# Records excerpted from a collection
══════════
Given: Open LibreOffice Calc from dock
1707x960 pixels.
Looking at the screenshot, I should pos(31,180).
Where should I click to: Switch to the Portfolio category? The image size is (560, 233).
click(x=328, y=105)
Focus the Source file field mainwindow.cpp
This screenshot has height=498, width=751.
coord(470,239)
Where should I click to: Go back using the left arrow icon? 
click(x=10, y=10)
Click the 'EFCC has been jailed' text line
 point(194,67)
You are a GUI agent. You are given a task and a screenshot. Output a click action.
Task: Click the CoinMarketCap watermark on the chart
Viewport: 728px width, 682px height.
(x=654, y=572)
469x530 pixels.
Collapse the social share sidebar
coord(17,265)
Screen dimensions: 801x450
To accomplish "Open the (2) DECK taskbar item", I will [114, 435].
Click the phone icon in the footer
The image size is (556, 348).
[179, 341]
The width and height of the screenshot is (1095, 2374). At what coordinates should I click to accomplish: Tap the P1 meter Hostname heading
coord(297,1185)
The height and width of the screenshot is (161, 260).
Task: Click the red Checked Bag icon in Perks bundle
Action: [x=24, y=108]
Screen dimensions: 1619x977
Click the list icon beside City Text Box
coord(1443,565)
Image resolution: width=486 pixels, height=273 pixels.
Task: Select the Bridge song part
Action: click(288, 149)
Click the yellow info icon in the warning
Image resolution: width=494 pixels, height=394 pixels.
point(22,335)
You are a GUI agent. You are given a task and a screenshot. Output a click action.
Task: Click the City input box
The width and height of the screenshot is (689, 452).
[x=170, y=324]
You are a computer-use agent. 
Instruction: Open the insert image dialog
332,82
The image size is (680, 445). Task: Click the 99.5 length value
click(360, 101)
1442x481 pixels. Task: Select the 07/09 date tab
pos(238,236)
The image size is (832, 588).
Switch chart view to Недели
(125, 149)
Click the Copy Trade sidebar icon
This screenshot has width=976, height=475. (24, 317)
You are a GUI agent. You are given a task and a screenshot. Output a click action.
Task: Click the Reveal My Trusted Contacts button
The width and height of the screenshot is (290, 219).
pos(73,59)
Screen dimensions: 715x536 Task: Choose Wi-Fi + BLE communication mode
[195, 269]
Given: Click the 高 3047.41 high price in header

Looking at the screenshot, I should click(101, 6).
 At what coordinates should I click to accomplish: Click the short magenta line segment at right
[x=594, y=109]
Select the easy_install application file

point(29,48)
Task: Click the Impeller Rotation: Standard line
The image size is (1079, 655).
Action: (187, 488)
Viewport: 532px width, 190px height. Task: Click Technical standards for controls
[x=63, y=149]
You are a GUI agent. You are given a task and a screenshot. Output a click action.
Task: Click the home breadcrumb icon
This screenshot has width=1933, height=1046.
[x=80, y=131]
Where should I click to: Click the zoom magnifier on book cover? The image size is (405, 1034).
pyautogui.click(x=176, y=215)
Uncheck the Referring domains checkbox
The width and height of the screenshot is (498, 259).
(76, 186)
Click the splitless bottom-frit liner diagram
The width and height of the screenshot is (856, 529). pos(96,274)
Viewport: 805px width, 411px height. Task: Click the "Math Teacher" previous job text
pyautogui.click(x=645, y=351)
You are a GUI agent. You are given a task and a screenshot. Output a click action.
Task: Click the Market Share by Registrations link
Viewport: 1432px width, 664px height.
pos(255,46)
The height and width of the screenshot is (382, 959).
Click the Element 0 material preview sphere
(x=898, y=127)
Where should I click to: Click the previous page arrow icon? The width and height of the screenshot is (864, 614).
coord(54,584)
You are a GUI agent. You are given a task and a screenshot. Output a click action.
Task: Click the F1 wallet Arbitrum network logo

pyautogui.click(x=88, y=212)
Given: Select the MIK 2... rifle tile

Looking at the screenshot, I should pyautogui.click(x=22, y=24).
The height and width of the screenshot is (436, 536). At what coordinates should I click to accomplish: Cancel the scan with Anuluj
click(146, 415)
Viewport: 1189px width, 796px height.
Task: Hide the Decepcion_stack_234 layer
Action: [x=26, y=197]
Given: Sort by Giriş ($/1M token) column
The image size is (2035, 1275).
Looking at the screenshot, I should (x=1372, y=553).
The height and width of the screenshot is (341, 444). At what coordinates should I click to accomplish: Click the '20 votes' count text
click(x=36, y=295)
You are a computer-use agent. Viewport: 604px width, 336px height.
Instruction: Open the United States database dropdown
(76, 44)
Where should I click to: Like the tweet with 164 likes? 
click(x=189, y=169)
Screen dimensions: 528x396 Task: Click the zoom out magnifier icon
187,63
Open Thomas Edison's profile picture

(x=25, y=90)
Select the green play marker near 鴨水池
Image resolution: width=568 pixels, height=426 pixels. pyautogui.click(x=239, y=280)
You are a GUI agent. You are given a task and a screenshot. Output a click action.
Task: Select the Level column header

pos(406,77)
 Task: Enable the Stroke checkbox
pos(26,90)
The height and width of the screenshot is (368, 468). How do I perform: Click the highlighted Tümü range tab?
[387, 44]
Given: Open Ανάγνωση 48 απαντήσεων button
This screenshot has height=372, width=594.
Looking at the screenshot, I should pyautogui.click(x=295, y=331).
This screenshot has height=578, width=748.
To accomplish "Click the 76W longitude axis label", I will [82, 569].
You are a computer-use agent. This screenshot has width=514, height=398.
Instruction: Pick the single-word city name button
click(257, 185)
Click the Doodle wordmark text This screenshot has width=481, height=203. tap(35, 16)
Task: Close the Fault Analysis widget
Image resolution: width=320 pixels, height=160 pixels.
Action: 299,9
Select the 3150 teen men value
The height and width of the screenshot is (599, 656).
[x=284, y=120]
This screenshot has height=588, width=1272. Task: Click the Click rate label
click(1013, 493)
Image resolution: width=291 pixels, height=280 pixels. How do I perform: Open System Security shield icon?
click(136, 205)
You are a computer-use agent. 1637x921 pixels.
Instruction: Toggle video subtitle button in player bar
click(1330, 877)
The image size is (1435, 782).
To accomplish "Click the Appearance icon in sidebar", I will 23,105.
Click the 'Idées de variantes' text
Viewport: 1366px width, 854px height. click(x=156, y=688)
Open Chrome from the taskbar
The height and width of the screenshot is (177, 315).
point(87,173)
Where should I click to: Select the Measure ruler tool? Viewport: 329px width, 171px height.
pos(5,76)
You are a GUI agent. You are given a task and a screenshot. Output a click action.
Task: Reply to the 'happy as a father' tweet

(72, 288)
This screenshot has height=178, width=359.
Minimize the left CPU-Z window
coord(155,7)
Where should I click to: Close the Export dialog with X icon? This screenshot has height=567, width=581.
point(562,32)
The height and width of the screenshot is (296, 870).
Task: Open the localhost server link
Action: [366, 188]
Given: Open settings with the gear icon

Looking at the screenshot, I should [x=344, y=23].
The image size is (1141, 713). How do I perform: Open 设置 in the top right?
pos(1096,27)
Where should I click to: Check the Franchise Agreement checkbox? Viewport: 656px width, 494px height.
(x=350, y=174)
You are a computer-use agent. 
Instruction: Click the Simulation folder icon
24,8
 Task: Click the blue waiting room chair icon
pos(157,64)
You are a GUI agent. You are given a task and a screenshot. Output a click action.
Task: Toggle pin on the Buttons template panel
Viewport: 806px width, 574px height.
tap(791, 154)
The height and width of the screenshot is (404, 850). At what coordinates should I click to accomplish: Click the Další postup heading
══════════
# Set task
Starting at the beginning of the rows and ending at the line containing "Action: [x=24, y=108]", rewrite those lines with "Collapse" changed to "Expand" and nothing else altered.

# Correct result
Given: Open LibreOffice Calc from dock
1707x960 pixels.
Looking at the screenshot, I should pos(31,180).
Where should I click to: Switch to the Portfolio category? The image size is (560, 233).
click(x=328, y=105)
Focus the Source file field mainwindow.cpp
This screenshot has height=498, width=751.
coord(470,239)
Where should I click to: Go back using the left arrow icon? 
click(x=10, y=10)
Click the 'EFCC has been jailed' text line
 point(194,67)
You are a GUI agent. You are given a task and a screenshot. Output a click action.
Task: Click the CoinMarketCap watermark on the chart
Viewport: 728px width, 682px height.
(x=654, y=572)
469x530 pixels.
Expand the social share sidebar
coord(17,265)
Screen dimensions: 801x450
To accomplish "Open the (2) DECK taskbar item", I will [114, 435].
Click the phone icon in the footer
The image size is (556, 348).
[179, 341]
The width and height of the screenshot is (1095, 2374). At what coordinates should I click to accomplish: Tap the P1 meter Hostname heading
coord(297,1185)
The height and width of the screenshot is (161, 260).
Task: Click the red Checked Bag icon in Perks bundle
Action: [x=24, y=108]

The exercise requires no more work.